Randomised Control Trial Investigating the Efficacy of Meloxicam and Sodium Salicylate Non-Steroidal Anti-Inflammatory Drugs for Calf Cautery Disbudding

Animals 2023, 13(11), 1768; https://doi.org/10.3390/ani13111768
by Stephanie Prior *, Nicola Blackie, John Fishwick and Sophie A. Mahendran
Reviewer 1:
Reviewer 2: Anonymous
Animals 2023, 13(11), 1768; https://doi.org/10.3390/ani13111768
Submission received: 13 April 2023 / Revised: 22 May 2023 / Accepted: 24 May 2023 / Published: 26 May 2023
(This article belongs to the Special Issue Advances in Calf Health and Performance)

Round 1

Reviewer 1 Report

This paper compares the effects of meloxicam vs sodium salicylate for control of disbudding pain. I have a couple of suggestions.

Line 75-Are you sure this would be the right reference to say that meloxicam is preferentially a cox-2? Or is this a reference that cited the work of others?

Line 77-Do you have PK/PD evidence that sodium salicylate is an analgesic and antipyretic? 

Line 94-You're missing a word in this sentence. 

Line 102-106-How do you justify your treatment protocols? You only gave a single dose of meloxicam? Do you know the PD of the drug that justifies 3 days of analgesia? Additinally, later in the paper you talk about sodium salicylate having a very short half life. Based on that estimate, you probably should be dosing these calves BID to keep any levels of the drug in blood past 12 hours post-treatment. This should be better defended. 

Lines 163-165-Be consistent with your P-value designations. 

Line 221-I think the p-value quoted here is different than in the results. Or is this new data not presented. 

Author Response

Please see attachment 

Author Response File: Author Response.docx

Reviewer 2 Report

Comments attached as file

Comments for author File: Comments.pdf


Author Response

Please see attached 

Author Response File: Author Response.docx

Round 2

Reviewer 1 Report

Thank you for the edits. I think you are missing a word in line 165.

Author Response

 

 I think you are missing a word in line 165.’

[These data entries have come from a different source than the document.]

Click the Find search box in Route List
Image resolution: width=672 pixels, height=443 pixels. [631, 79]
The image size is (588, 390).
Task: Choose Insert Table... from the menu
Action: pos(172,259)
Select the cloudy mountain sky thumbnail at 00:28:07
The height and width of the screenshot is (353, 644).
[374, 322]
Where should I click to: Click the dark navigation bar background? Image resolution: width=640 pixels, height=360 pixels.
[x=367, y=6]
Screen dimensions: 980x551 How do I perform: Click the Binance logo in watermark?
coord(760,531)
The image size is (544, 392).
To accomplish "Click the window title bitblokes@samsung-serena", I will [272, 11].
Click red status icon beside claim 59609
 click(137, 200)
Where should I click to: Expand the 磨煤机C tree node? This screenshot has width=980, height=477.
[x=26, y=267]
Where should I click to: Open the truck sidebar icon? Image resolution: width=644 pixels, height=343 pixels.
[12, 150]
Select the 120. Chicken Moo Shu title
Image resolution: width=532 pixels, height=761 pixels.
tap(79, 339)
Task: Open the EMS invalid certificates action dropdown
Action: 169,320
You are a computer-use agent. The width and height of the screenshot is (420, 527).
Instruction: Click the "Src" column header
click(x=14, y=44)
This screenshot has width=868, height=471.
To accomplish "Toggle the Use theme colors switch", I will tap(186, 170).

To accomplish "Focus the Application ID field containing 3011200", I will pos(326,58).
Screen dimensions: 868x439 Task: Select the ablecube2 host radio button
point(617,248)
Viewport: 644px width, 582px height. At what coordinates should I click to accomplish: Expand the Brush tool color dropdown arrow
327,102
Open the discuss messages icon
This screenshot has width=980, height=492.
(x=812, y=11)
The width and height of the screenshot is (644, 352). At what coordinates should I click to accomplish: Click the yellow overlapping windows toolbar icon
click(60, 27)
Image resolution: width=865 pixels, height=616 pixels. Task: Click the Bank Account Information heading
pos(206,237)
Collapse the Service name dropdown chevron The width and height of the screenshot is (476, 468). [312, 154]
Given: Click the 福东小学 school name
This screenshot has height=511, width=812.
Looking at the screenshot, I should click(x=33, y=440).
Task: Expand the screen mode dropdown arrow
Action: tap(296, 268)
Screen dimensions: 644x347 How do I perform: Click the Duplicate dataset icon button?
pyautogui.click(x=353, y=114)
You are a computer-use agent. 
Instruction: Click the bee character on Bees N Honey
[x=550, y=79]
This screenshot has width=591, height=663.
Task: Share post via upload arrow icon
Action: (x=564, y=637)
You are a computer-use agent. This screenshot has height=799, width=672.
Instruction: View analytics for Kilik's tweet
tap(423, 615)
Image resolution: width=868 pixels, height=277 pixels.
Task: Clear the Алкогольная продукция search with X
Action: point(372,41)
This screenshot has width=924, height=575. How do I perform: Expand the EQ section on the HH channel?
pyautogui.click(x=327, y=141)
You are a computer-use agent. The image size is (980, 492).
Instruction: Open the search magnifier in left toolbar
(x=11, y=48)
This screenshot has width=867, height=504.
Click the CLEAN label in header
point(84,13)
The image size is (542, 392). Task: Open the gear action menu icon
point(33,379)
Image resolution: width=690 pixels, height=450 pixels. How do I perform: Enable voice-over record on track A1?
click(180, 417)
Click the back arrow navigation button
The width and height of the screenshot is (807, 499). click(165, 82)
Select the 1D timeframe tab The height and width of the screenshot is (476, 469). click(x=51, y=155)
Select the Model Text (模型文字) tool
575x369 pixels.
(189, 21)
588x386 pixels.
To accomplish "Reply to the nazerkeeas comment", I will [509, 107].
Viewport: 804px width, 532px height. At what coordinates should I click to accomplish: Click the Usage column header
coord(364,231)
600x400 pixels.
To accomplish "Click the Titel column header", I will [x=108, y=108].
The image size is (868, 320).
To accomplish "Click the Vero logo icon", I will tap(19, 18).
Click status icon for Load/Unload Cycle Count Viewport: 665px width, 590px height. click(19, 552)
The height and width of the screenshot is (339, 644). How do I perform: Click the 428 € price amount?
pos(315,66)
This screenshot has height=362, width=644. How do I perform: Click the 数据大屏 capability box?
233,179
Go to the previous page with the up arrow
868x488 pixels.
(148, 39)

This line now reads: Fifty-nine calves had accelerometers attached to their hind legs…’

Reviewer 2 Report

I'm happy with your authors response but the paper is still written  ignoring  the response. GIven your study design, you need to be able to point to specific studies that demonstrate that meloxicam has an effect on the outcomes that you have measured - you haven't done that. Without those studies you cannot make any claim that salicylate is an 'effective alternative'. It might be but your study can only rule it out not rule it in.

We then add in the issue of power - what difference can your 'non-significant' study detect, can you rule out biogically important differences? There is no discussion of this. 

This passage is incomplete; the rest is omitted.